Here are excerpts from our interview:
THINKADVISOR: Let’s first discuss your prediction: “Regulators will eventually concede that being a distributor of investment and insurance products is contrary to acting in a customer’s best interest.”
RON RHOADES: You can’t serve two masters: If someone has gained your trust and confidence, you should be willing to continue to be their trusted expert, a fiduciary, at all times in the relationship.
The problem is there are still a lot of people saying they’re fiduciaries but who are just product [salespeople].
The whole concept of dual registration is not a good one as it’s applied now. When you develop a relationship of trust and confidence with [an advisor], you’re likely to continue to trust them even if the information you receive is contrary to your best interest, [substantial] research shows.
If someone does a financial plan as a fiduciary, for them to implement it by selling you expensive products that are often of a proprietary nature, they’re basically not adhering to the duty of loyalty.
Consumers need to know who a fiduciary is and who a product salesperson is. If they ask, “Are you a fiduciary?” the response is “I’m legally bound to act in your best interest.”
Have you always been opposed to “hat-switching”?
Yes. And the CFP Board doesn’t authorize it. They say that once you’re a fiduciary, you’re a fiduciary for that client, period.
But under the SEC, you can be a fiduciary for part of the relationship, maybe for an investment advisory account; and then you can have another account that’s a brokerage account.
You can do some really bad stuff because a different standard applies.
Hat-switching is confusing to clients, no doubt?
The SEC says you’re supposed to be clear with your client when you’re a fiduciary and when you’re not.
I’ve never met a client who said, “Oh, my broker, who’s acting as my dually registered [representative], told me he just switched [hats] to a fiduciary.” That just doesn’t happen.
It really creates a lot of trust to say to a consumer: “The only compensation I’m going to be receiving is from you. I don’t receive compensation for a product or security that I recommend to you.”
That’s the way fiduciary duties are supposed to work. But unfortunately, the SEC over the decades has allowed fiduciaries to quote-unquote manage their conflict of interest.
“Manage” most of the time just means [to] disclose conflicts of interest. How do you “manage” conflicts of interest?
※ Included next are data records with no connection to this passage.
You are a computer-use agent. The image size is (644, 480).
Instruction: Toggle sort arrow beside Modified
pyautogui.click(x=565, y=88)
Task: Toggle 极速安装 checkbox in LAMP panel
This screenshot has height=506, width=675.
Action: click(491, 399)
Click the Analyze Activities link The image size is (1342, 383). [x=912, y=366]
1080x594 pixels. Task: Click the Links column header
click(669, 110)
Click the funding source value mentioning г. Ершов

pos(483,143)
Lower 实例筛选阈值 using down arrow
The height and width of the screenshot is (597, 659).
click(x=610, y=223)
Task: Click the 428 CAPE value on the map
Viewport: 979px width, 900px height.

If you’re a fiduciary, basically that means you need to get the informed consent of your clients to have a conflict of interest — but under no circumstances would an informed client ever consent to being harmed.
That’s the test that should be applied.
What do you think of the SEC’s Form CRS relationship summary?
It just muddies the water.
Under that document, there’s no way a consumer can tell the difference, say, between a product seller and a fee-only advisor.
In fact, the SEC would apparently even allow you to say you’re a fiduciary in that document [if you’re not]. That’s kind of crazy.
How will this play out?
What is likely to occur is that there will be a binding declaration or disclosure by each person either as a product or securities salesperson or as a fiduciary.
Hat-switching should be prohibited — except in rare circumstances.
Next prediction: “Large broker-dealer firms continue to migrate into the RIA space.”
I’m talking about firms like Schwab, Vanguard, Fidelity, Merrill Lynch, Morgan Stanley and UBS. They’re all dually registered or have an RIA affiliate.
Most advisors who work at these firms are doing fee-based accounts, which is more than half the business of the large wirehouses.
They’re doing more fee-based accounts than commission-based business, on average.
Advisors who practice as true fiduciaries will [find it] increasingly difficult when pressure is put on them to push products and securities that are proprietary.
If you work at such a firm and are being pressured to meet certain quotas, that’s going to rub on you.